2. The encoding method of claim 1, wherein the selected motion estimation model has a smallest estimation error among the plurality of motion estimation models.

3. The encoding method of claim 1, wherein the block is a macroblock or a subblock.

4. The encoding method of claim 1, wherein the plurality of motion estimation models comprise at least one of a linear (LIN) model and a quadratic (QUAD) model.

5. The encoding method of claim 1, wherein when the pixel is an integer pixel, the sub-pixel is a half pixel or a quarter pixel.

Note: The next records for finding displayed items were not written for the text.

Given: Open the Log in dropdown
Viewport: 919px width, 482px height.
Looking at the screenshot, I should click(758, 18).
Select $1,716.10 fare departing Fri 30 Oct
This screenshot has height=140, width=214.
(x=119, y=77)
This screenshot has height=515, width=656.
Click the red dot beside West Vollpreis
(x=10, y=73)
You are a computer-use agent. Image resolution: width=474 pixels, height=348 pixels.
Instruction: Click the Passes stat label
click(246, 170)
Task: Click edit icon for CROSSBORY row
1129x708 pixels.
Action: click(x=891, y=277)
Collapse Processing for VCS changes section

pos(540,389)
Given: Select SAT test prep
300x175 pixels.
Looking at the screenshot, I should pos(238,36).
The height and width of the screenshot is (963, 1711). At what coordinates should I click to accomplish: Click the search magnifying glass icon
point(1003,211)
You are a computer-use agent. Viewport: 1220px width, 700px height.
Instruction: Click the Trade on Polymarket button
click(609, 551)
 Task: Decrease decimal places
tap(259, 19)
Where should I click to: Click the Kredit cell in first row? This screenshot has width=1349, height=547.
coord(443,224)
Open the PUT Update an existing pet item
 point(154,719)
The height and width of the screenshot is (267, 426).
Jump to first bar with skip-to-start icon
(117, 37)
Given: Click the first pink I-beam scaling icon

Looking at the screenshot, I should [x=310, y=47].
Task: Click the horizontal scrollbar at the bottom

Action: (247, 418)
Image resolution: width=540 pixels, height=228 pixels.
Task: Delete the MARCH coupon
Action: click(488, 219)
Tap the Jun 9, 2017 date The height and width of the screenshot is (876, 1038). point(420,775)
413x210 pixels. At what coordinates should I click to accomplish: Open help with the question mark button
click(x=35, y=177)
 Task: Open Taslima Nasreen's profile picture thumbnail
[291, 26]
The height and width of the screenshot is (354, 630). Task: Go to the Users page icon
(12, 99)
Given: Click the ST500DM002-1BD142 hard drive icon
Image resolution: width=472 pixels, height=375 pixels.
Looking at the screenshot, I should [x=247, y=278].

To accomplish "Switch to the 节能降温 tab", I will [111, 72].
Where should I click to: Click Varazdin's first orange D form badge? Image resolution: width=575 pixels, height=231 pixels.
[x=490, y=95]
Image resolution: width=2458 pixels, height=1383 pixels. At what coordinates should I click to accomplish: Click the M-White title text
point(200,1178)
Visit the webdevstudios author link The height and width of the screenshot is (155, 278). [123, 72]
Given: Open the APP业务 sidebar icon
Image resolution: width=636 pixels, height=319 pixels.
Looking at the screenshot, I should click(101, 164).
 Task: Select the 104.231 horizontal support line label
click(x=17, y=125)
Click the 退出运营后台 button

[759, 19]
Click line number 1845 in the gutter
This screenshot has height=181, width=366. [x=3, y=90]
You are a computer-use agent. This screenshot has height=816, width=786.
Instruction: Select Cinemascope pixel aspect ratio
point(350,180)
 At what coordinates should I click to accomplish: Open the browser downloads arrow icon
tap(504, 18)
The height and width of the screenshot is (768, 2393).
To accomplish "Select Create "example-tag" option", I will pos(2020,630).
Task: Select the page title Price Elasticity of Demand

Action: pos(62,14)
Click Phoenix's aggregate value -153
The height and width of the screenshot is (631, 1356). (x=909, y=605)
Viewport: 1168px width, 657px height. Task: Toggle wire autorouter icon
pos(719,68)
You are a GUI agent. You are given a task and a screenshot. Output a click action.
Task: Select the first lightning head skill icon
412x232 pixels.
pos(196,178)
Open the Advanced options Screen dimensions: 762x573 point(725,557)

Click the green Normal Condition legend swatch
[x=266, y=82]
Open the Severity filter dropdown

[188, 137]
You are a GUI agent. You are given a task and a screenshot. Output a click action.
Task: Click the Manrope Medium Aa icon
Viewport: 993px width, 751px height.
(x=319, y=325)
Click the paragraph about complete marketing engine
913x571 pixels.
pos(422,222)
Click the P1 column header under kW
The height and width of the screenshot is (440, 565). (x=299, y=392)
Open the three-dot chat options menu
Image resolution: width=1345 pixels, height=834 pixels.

6. The encoding method of claim 1, wherein when the pixel is a half pixel, the sub-pixel is a quarter pixel.

7. An encoder using model switching in motion estimation of a sub-pixel, the encoder comprising:

a pixel calculator which obtains a motion vector of a pixel existing on a block;

a model calculator which generates a plurality of motion estimation models using a value of the motion vector obtained from the pixel calculator;

a model selector which compares estimation errors of the plurality of motion estimation models with one another, and selects one of the plurality of motion estimation models according to the comparison of the estimation errors; and

a motion estimator which performs sub-pixel motion estimation using the selected motion estimation model.

8. The encoder of claim 7, wherein the selected motion estimation model has a smallest estimation error among the plurality of motion estimation models.

9. The encoder of claim 7, wherein the block is a macroblock or a subblock.

10. The encoder of claim 7, wherein the plurality of motion estimation model comprise at least one of a linear (LIN) model and a quadratic (QUAD) model.

11. The encoder of claim 7, wherein when the pixel is an integer pixel, the sub-pixel is a half pixel or a quarter pixel.

12. The encoder of claim 7, wherein when the pixel is a half pixel, the sub-pixel is a quarter pixel.